WHAT TO DO
Your reply should consist only of the lines from the one with "The width and" through the end of the entries, transcribed exactly. Pictures stay out.

[[ RECORDS PROVIDED, beginning ]]

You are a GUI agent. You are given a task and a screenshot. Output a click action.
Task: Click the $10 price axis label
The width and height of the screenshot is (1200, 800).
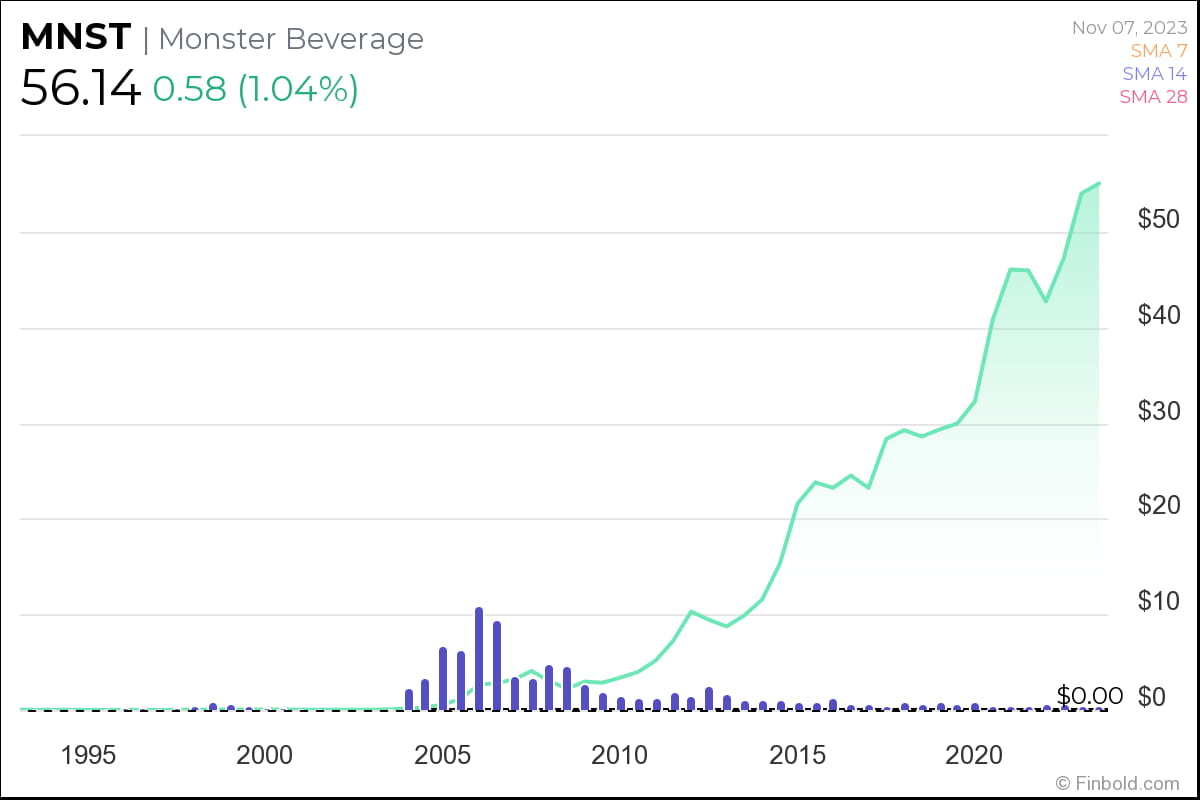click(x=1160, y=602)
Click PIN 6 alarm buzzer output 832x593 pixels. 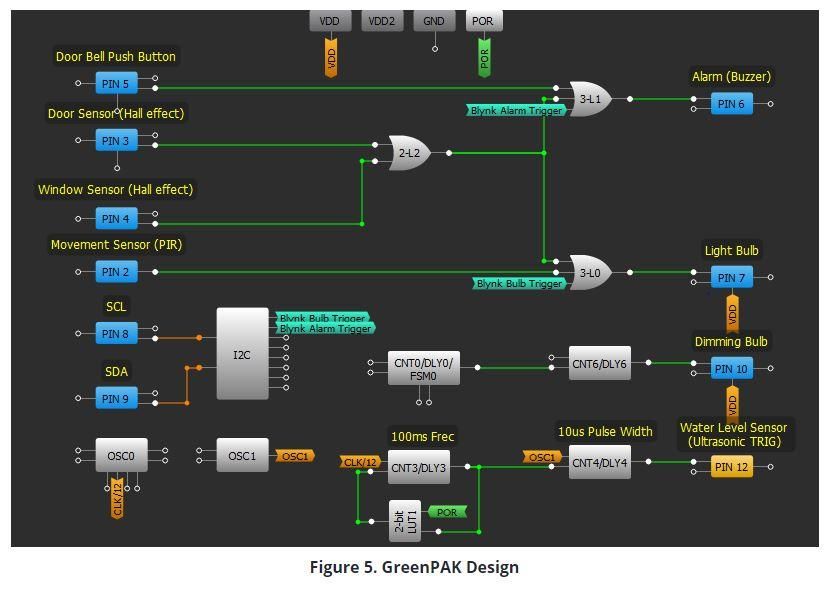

[[ RECORDS PROVIDED, end ]]

FINISHED TASK
The width and height of the screenshot is (1200, 800).
click(x=1160, y=602)
Click PIN 6 alarm buzzer output 832x593 pixels. 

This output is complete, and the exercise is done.